THE EXERCISE –
Locate every line in the records below that contains the string "size", and copy each of those lines.

GIVEN RECORDS –

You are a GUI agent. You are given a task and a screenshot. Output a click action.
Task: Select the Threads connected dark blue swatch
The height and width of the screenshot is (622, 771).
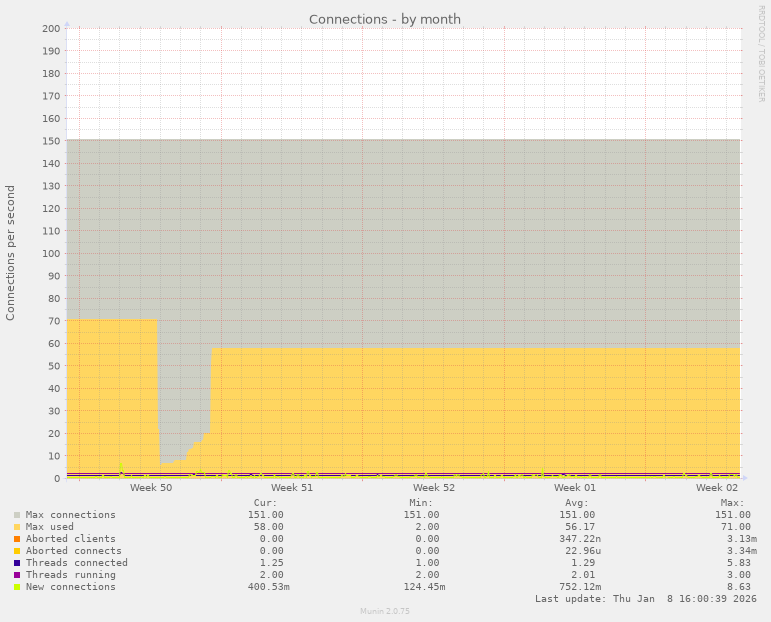point(17,563)
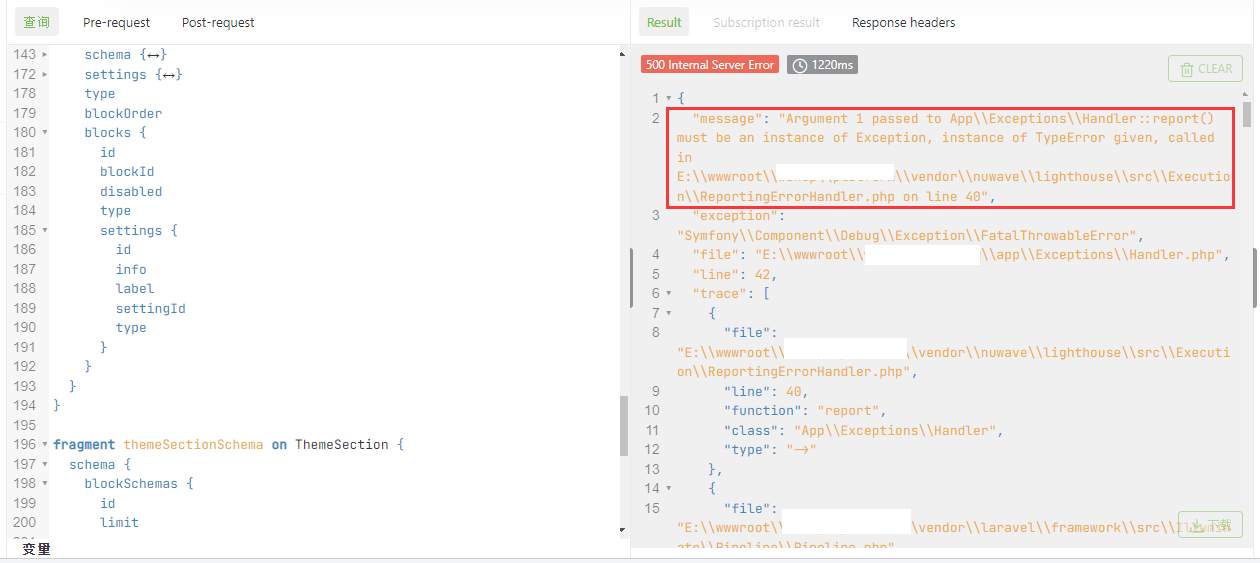The height and width of the screenshot is (563, 1260).
Task: Click the 500 Internal Server Error badge
Action: tap(710, 65)

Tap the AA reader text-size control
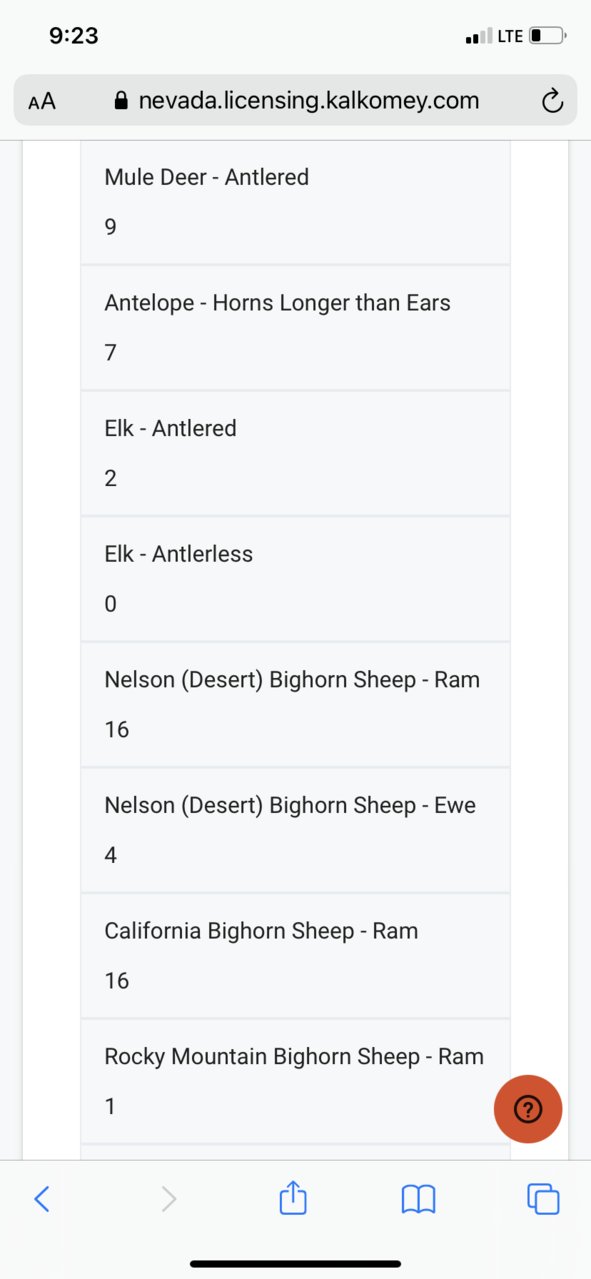(x=42, y=101)
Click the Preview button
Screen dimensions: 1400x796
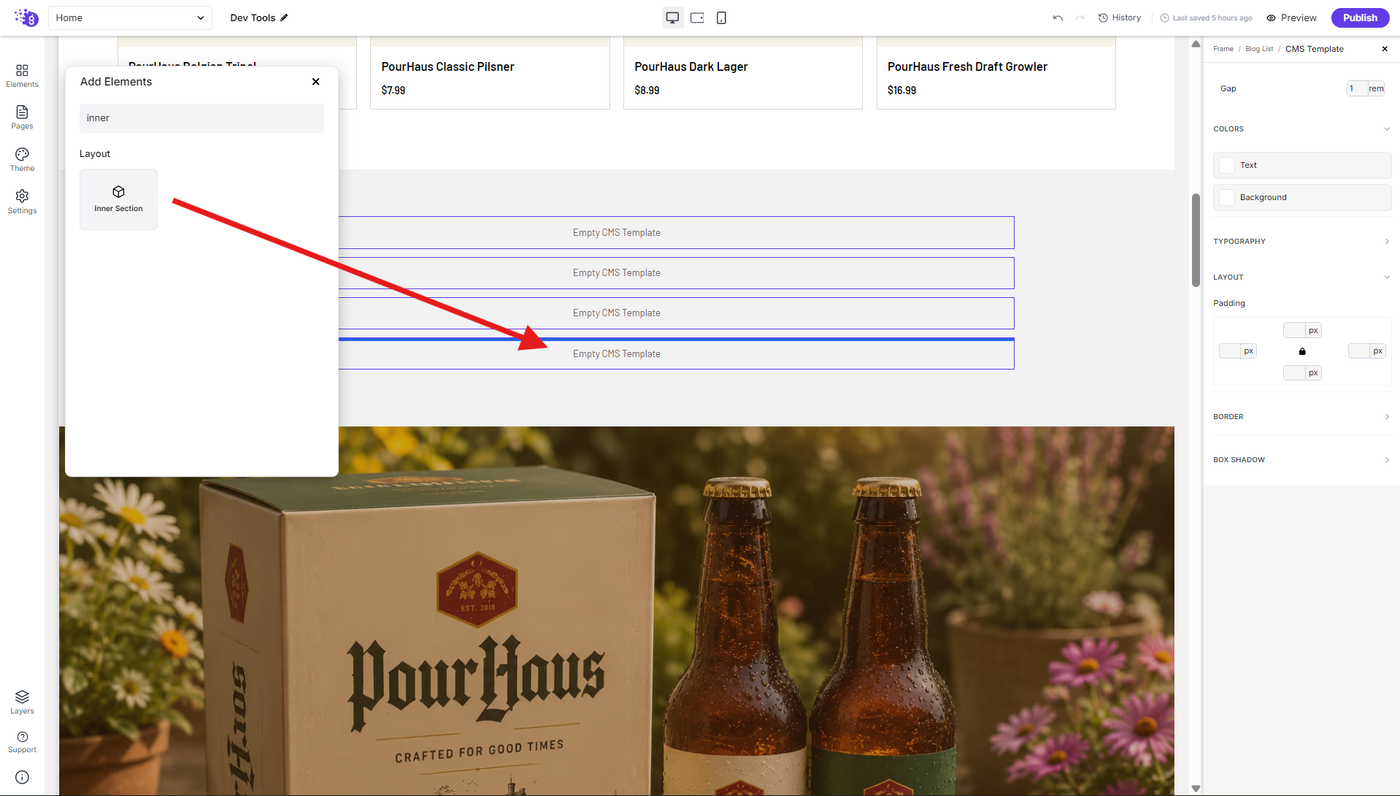pyautogui.click(x=1291, y=18)
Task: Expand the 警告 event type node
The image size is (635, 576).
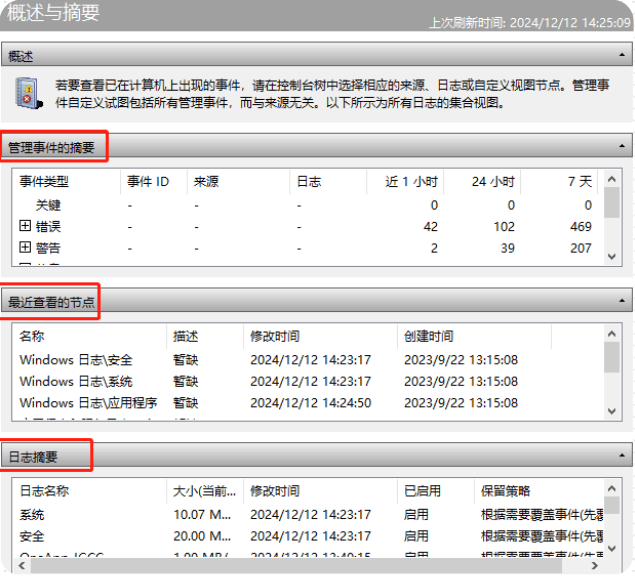Action: point(26,247)
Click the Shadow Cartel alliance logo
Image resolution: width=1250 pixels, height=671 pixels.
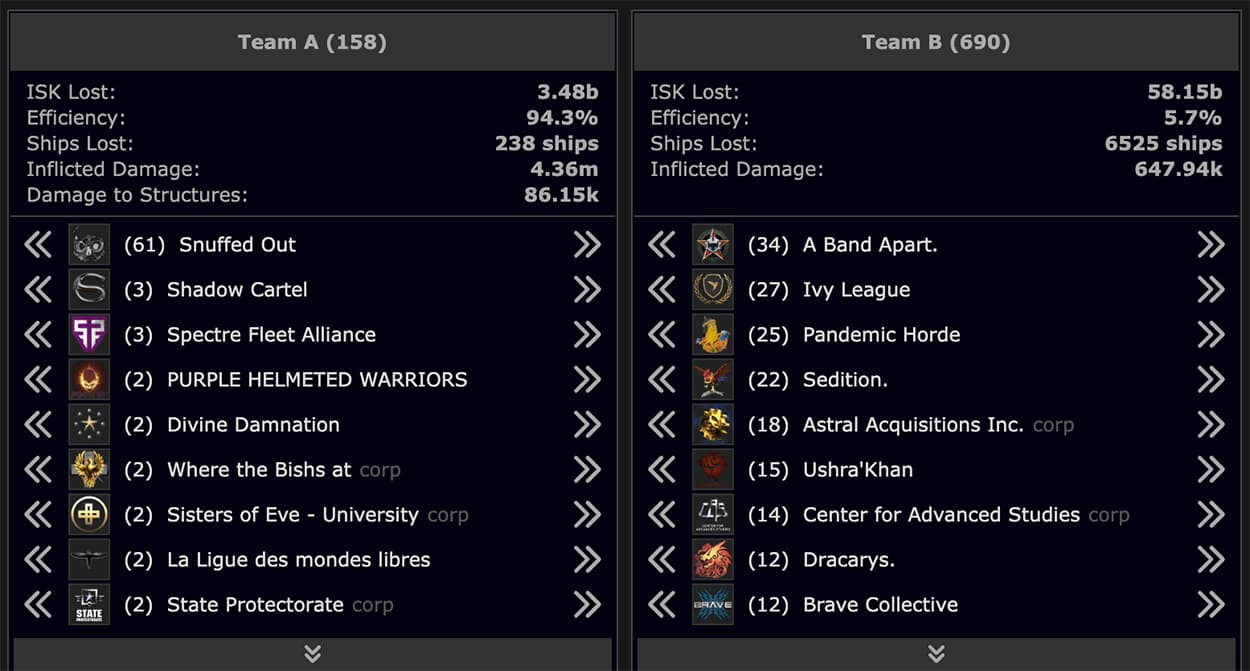coord(89,290)
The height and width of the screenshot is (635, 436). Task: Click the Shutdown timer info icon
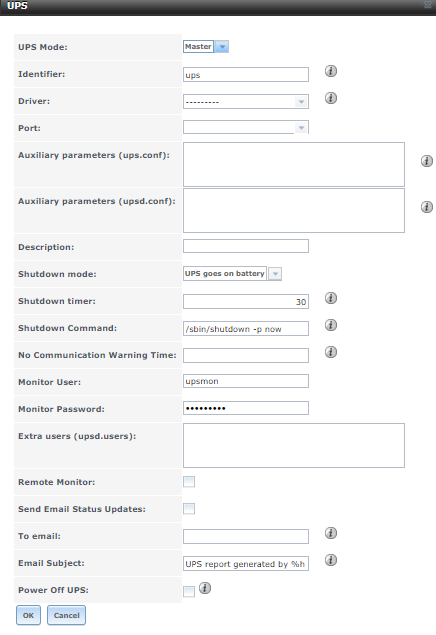point(331,298)
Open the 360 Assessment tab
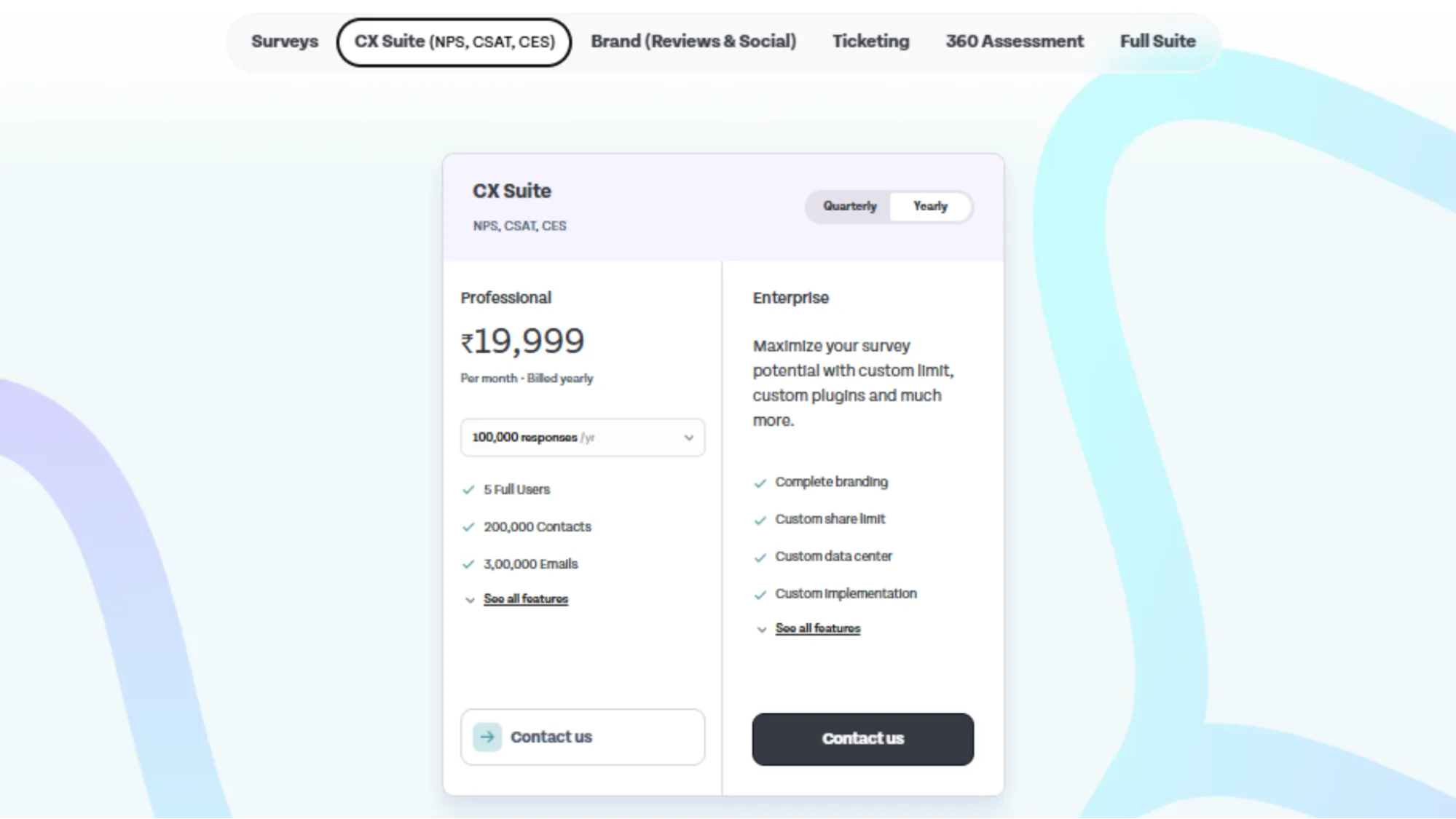This screenshot has width=1456, height=819. pos(1014,41)
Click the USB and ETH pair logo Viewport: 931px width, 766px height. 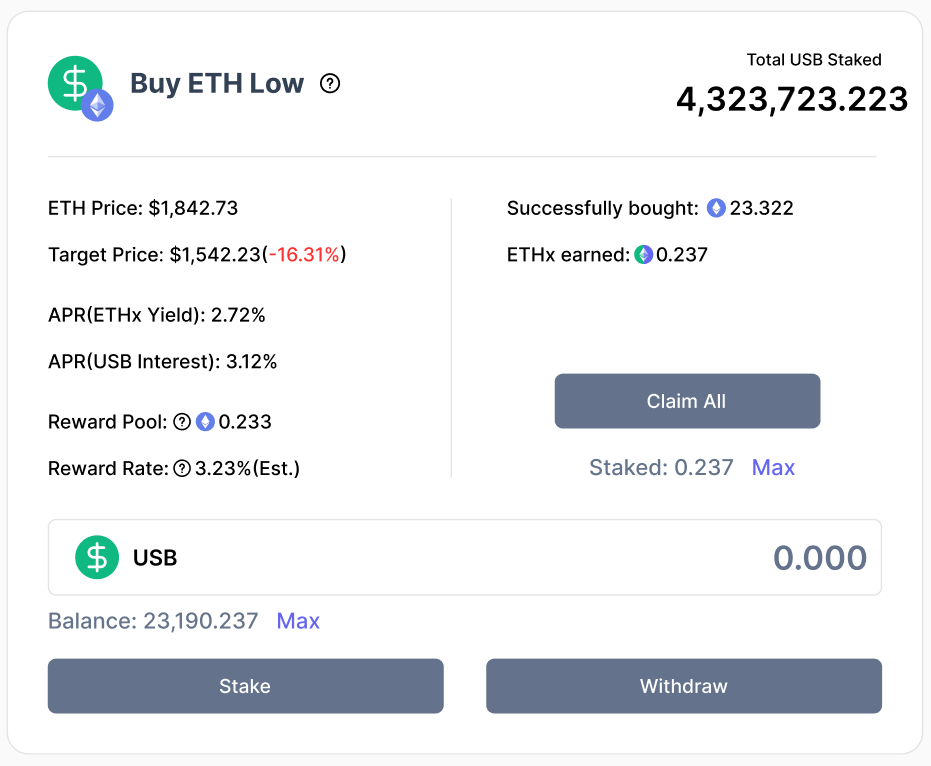pos(80,88)
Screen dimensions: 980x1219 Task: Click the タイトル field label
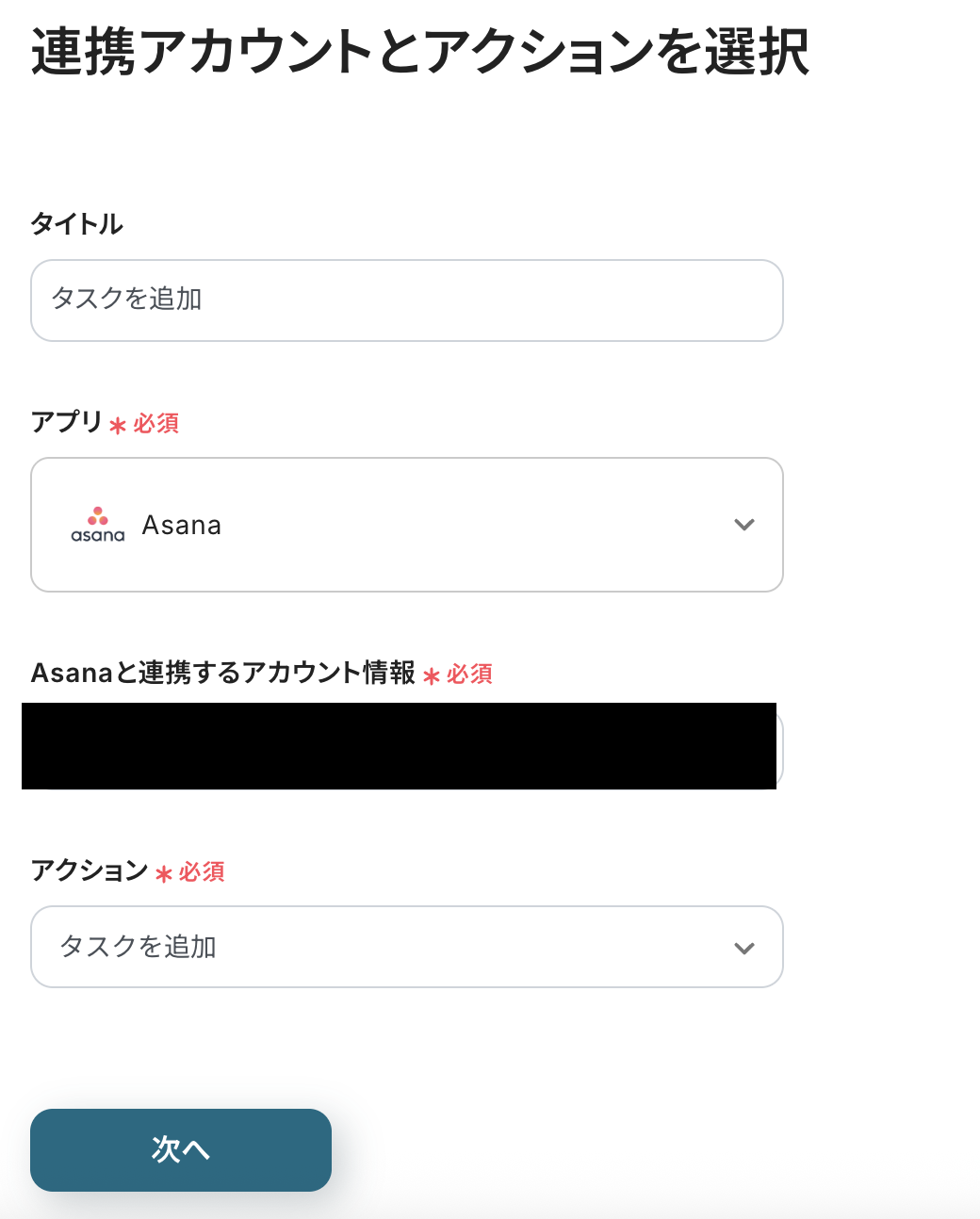[x=77, y=224]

RESULT BELOW –
Tap the AA reader text-size control
The image size is (635, 576).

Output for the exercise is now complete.